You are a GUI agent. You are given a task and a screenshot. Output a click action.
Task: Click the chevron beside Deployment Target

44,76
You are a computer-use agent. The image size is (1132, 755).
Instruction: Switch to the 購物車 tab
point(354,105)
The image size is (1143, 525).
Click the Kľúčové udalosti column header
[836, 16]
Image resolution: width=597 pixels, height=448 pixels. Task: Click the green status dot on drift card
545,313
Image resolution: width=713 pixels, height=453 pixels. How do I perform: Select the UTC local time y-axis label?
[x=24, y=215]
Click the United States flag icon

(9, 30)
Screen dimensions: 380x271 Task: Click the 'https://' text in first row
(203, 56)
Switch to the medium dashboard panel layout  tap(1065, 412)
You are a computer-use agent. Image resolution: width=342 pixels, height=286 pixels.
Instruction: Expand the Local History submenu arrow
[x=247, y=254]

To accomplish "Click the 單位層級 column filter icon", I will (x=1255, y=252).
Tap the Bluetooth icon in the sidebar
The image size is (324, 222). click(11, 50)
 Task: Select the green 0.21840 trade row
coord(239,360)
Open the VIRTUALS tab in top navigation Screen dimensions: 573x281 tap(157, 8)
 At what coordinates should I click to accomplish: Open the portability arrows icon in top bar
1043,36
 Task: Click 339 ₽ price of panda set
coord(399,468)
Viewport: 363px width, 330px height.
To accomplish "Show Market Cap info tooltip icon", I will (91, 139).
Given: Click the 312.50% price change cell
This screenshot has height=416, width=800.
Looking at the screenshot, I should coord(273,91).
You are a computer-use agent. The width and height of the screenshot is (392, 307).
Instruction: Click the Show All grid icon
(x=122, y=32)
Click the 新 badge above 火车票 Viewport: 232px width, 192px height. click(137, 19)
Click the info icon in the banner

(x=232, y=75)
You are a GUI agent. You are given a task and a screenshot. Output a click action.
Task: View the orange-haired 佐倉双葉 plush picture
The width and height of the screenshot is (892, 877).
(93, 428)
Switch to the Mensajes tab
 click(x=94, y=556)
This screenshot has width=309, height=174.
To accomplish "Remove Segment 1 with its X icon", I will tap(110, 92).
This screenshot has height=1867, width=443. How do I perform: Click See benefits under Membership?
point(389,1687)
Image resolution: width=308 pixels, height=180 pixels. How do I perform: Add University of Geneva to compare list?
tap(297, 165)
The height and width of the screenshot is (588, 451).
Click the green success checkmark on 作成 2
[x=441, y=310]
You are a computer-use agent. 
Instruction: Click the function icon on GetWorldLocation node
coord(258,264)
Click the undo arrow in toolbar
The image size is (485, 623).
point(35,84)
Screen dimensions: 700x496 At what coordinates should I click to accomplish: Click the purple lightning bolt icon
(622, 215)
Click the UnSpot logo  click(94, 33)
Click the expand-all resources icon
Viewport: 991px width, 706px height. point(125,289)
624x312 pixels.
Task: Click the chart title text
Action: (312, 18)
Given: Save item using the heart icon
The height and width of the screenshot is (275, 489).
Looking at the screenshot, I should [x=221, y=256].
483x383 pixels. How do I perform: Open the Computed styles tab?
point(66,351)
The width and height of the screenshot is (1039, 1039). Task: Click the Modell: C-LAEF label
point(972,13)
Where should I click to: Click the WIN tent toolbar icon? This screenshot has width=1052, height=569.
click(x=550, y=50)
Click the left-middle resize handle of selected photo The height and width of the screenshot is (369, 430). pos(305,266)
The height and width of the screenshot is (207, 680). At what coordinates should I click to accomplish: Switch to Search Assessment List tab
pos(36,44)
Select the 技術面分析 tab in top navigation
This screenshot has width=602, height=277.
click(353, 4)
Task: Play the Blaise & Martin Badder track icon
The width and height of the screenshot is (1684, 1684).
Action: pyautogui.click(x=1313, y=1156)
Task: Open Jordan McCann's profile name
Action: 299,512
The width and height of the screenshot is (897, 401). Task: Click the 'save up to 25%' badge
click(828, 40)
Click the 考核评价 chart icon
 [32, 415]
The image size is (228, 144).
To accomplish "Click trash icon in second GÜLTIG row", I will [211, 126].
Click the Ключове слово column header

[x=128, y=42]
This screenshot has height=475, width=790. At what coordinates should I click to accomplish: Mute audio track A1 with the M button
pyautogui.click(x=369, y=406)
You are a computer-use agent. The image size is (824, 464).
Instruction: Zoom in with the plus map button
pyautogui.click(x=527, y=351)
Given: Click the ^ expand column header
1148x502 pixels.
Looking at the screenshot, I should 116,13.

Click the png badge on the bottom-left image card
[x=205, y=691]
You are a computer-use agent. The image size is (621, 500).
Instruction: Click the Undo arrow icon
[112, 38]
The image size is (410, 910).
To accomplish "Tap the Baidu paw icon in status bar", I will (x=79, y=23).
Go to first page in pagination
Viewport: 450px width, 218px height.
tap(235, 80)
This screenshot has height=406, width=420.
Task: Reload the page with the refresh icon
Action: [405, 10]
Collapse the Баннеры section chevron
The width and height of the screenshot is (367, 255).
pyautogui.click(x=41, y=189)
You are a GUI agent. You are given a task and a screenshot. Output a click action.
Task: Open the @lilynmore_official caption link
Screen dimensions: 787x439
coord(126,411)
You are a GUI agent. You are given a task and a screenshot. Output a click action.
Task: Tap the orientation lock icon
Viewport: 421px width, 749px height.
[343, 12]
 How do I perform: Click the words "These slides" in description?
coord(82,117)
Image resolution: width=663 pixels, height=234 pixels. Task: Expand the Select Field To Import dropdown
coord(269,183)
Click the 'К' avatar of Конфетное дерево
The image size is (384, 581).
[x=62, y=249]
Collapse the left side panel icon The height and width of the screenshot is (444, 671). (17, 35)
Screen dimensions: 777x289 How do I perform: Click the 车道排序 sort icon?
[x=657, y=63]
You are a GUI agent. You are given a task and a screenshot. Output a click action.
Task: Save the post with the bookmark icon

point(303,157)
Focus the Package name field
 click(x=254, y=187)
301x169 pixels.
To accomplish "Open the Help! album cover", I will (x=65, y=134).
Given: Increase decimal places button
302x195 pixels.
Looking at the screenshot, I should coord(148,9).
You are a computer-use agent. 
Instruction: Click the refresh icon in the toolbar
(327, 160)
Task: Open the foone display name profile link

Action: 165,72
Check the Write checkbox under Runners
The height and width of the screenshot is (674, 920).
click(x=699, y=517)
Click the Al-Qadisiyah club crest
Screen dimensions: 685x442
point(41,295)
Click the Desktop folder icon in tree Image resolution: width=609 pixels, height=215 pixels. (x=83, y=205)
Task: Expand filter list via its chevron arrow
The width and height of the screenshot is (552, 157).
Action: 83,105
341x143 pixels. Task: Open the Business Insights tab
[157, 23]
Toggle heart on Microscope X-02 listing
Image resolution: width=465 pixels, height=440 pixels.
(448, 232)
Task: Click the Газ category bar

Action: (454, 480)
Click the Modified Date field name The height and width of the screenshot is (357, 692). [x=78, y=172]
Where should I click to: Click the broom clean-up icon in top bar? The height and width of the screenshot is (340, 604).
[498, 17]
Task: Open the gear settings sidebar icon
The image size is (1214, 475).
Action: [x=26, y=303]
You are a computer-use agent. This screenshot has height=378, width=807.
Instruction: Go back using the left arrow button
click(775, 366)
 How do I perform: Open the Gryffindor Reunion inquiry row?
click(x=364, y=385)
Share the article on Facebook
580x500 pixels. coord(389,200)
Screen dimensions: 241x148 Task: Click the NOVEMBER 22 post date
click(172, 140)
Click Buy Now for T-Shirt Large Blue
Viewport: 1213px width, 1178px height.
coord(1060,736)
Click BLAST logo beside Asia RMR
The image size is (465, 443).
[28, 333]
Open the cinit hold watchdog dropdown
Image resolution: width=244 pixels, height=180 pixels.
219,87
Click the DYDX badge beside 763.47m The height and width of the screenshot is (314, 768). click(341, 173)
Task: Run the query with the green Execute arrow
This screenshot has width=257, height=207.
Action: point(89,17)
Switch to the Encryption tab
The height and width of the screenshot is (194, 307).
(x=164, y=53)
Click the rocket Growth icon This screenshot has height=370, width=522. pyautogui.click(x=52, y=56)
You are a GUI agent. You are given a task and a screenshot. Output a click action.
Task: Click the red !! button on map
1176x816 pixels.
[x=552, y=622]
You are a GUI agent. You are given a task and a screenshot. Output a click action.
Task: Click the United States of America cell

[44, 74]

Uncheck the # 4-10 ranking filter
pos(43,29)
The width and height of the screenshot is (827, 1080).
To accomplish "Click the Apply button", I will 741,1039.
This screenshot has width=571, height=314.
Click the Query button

EXERCISE BRIEF: Filter the lines above, keeping each one that contains the string "panel".

RESULT:
Switch to the medium dashboard panel layout  tap(1065, 412)
Collapse the left side panel icon The height and width of the screenshot is (444, 671). (17, 35)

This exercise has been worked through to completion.